3 Min Read
SEOUL (Reuters) - South Korean President Park Geun-hye proposed a broad range of economic aid for impoverished North Korea on Friday if it agrees to give up its nuclear programme.
It was not immediately clear how the North would respond to the proposal, made in a speech in Dresden, Germany, but it has repeatedly rejected the idea of abandoning its nuclear programme, which it says is a necessary deterrent against U.S. hostility.
North and South Korea have been technically at war since the end of their 1950-53 civil conflict, as the fighting ended with a mere truce, not a treaty. North Korea threatened nuclear strikes against the South and the United States last year after the United Nations tightened sanctions against it for conducting its third nuclear test.
Park said the two Koreas must put confrontation behind them and start the work of preparing for unification, and offered to help develop the North's economy, agriculture and social infrastructure.

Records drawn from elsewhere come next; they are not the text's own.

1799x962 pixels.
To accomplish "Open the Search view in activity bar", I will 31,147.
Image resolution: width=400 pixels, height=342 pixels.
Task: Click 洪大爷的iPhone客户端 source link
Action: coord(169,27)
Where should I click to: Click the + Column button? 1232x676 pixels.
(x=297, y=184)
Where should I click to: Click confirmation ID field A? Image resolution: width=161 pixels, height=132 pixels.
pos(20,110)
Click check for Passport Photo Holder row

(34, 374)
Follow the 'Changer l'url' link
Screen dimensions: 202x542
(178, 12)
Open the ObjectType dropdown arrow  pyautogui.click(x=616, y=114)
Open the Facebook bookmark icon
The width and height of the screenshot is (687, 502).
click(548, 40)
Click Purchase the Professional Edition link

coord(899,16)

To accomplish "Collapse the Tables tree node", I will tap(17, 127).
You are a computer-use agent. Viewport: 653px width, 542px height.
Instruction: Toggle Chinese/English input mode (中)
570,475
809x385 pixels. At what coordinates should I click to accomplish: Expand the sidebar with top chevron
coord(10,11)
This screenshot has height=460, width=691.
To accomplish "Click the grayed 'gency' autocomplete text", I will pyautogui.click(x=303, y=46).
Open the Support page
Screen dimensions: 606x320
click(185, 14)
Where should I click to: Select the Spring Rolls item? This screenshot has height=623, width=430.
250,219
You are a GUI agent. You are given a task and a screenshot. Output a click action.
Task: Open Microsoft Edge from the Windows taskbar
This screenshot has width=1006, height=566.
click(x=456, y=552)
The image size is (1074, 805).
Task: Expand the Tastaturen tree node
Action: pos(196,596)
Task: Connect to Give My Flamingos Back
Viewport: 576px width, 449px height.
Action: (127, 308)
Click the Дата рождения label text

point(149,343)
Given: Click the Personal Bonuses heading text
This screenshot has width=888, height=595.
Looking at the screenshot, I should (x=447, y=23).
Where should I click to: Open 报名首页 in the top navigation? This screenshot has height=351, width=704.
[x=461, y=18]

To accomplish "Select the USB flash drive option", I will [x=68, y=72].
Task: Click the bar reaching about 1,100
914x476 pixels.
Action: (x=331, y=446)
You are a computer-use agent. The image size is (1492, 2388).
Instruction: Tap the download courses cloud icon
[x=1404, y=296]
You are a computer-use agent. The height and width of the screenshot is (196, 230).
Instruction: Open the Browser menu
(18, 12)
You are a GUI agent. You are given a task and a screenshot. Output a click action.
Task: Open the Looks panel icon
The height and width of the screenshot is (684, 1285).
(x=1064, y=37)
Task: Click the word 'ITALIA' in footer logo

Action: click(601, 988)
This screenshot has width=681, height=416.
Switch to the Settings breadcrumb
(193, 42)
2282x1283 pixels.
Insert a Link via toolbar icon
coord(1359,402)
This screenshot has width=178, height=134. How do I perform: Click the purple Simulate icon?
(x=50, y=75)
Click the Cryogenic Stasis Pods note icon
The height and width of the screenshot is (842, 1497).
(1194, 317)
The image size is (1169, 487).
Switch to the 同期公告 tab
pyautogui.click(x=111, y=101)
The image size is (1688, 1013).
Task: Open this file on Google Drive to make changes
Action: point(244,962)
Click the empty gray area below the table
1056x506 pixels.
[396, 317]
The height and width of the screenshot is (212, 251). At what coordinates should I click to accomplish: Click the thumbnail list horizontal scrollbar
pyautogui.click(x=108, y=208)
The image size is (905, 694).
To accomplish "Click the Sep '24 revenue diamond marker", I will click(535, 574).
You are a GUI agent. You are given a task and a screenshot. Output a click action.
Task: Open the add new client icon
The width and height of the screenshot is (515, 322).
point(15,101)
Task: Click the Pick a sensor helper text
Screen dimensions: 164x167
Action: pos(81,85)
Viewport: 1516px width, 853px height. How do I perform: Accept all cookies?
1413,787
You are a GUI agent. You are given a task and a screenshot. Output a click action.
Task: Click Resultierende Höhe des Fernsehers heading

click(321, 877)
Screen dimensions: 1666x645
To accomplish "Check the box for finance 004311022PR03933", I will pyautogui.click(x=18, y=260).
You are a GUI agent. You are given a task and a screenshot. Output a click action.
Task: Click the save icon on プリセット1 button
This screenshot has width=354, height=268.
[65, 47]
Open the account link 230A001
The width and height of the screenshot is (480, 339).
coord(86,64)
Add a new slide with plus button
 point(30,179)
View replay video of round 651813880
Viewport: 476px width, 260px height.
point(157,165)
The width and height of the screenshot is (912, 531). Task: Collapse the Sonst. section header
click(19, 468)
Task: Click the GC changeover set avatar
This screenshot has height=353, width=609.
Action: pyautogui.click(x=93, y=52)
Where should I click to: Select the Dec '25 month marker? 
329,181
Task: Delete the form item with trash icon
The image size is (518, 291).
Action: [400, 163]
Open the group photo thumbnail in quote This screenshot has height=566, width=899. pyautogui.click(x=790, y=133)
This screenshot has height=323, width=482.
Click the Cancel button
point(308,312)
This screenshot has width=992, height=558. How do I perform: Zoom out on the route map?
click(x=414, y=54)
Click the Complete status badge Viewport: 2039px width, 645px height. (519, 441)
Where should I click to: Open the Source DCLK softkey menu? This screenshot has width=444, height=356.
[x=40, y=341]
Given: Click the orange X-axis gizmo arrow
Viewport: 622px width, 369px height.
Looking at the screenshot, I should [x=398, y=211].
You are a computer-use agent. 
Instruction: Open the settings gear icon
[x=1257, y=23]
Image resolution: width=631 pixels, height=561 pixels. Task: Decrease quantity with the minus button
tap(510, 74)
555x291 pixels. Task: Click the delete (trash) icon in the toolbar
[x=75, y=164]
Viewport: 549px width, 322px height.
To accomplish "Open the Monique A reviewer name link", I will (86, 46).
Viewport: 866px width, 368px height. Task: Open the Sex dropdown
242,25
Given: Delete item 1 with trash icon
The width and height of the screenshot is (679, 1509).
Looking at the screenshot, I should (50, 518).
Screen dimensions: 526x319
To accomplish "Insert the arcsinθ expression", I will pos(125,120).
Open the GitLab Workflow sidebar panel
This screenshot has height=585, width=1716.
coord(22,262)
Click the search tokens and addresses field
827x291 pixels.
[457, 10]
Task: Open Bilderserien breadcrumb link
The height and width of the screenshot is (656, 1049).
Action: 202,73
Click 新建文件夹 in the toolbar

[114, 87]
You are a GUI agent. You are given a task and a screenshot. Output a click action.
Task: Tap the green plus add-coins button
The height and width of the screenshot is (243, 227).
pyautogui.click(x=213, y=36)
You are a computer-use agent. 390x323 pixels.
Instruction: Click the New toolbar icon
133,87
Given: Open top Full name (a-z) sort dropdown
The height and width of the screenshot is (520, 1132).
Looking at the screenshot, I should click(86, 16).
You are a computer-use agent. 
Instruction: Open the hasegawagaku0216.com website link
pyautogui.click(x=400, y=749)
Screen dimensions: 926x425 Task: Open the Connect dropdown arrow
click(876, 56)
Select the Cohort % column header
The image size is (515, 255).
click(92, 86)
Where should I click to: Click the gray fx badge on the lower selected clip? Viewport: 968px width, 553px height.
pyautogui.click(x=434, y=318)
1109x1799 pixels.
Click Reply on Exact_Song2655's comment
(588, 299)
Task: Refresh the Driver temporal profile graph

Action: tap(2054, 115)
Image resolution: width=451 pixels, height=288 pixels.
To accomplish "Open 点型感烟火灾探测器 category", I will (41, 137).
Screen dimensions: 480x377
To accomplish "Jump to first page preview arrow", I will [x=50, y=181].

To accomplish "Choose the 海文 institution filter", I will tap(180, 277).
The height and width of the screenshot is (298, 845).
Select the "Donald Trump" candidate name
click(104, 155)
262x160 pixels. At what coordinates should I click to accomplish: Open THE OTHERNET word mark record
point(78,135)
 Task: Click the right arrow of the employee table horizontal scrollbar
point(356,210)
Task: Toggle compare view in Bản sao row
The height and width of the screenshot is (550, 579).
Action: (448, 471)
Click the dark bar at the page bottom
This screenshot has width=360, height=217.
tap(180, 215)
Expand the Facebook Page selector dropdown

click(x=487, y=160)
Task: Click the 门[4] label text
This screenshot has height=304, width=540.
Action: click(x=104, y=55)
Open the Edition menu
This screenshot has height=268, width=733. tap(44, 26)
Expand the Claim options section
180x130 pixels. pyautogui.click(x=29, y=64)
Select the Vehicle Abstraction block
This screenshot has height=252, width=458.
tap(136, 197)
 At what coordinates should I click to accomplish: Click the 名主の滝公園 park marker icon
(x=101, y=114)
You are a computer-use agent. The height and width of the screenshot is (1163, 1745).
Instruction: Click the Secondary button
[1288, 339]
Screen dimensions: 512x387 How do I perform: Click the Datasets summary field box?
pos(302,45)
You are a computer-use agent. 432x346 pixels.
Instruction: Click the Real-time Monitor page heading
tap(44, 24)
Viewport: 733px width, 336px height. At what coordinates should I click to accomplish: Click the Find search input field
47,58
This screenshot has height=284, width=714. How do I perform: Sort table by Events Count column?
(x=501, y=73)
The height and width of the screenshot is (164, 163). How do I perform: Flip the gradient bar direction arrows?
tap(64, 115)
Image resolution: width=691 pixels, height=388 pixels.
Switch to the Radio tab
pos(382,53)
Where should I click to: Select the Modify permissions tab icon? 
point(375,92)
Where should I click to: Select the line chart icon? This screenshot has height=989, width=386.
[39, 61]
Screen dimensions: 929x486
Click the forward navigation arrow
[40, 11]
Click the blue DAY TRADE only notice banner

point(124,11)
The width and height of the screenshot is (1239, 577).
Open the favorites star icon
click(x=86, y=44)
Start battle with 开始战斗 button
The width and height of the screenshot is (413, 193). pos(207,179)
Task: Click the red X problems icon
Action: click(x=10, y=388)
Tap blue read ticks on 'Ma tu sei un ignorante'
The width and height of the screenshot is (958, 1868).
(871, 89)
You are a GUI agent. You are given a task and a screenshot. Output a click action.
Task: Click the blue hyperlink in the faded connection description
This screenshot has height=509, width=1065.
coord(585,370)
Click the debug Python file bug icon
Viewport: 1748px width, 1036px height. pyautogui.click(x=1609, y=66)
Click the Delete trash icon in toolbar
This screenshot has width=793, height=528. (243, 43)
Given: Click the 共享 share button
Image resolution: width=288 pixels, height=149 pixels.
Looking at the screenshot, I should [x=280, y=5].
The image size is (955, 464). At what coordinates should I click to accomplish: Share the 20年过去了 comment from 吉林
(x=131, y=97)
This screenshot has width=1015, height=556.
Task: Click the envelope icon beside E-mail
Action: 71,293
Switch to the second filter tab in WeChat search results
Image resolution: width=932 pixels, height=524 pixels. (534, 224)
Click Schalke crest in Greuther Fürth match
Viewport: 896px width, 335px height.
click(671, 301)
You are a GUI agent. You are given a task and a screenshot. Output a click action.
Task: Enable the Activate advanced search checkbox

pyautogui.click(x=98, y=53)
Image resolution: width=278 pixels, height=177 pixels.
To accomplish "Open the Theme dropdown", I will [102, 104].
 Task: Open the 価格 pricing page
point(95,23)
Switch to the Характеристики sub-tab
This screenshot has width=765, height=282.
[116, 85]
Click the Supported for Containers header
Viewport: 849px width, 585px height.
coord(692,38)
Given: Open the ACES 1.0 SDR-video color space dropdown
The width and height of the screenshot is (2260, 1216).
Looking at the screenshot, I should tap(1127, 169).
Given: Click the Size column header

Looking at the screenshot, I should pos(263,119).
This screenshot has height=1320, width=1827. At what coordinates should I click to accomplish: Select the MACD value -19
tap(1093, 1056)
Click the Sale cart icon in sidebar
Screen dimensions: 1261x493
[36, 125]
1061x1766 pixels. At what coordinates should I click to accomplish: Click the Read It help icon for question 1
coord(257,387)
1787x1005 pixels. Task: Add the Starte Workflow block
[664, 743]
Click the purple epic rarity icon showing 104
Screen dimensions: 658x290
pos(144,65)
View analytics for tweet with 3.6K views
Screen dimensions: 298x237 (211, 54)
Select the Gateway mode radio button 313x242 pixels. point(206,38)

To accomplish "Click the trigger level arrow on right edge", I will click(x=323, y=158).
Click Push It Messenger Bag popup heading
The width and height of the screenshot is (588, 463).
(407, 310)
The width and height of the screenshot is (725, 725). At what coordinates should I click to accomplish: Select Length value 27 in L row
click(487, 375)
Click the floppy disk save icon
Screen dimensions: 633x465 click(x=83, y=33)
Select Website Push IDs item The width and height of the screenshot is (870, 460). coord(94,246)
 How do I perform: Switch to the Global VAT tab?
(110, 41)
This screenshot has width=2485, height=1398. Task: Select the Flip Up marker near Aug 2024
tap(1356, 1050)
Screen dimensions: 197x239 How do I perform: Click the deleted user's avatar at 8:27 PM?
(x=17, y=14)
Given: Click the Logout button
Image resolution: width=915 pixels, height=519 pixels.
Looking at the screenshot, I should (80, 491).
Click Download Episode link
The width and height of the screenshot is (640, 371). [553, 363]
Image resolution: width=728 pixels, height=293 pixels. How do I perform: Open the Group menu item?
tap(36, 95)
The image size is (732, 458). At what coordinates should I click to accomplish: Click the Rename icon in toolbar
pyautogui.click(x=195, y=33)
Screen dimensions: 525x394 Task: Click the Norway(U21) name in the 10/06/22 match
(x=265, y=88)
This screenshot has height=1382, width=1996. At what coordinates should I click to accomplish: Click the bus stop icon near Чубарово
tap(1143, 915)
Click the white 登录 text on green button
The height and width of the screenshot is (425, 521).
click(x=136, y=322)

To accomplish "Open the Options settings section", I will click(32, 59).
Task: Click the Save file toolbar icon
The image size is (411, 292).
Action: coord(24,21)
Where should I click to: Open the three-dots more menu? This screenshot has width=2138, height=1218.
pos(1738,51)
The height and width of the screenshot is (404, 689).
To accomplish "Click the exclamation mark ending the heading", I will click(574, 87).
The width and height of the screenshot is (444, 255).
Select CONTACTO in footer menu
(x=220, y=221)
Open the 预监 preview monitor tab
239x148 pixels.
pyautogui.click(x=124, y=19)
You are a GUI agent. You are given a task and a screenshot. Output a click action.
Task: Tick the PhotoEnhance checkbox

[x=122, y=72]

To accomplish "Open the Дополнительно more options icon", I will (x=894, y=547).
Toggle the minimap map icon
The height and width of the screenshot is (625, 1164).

"In order for these efforts for us to become one again to bear results at an early time, North Korea must go on the road to denuclearisation," Park said.
She also offered to help the North join the international financial system and proposed the establishment of liaison offices on both sides to promote exchanges.
Park's proposal continues a series of policy initiatives by Park and her predecessor offering huge economic incentives in return for the North giving up its nuclear ambitions.
Five countries including the South and the United States in 2005 also struck a deal with the North to provide economic aid in return for an agreement to end its nuclear arms programme, which Pyongyang has since torn up.
On Thursday, the North ridiculed Park in scathing commentary for her comments at a nuclear security summit earlier in the week in The Hague where she spoke about the risk of nuclear weapons proliferation posed by North Korea.
"Explicitly speaking about the nuclear issue, there may be the denuclearisation of the whole Korean peninsula but no unilateral denuclearisation by the north under any circumstances," it said. "She had better not even dream about it."
North Korea has accused the United States of maintaining nuclear weapons in South Korea and planning to invade the North, which Washington denies.
North Korea's economy is about a thirtieth of the size of industrial powerhouse South Korea and often has trouble feeding its people.
Its missile launches and nuclear tests since 2006 have led to U.N. Security Council resolutions that ban arms trade and cut it off international financial system.
In the latest rebuke of the North's arms provocation, the U.N. Security Council condemned its ballistic missile launch this week as a violation of resolutions and said it would hold discussions on a response.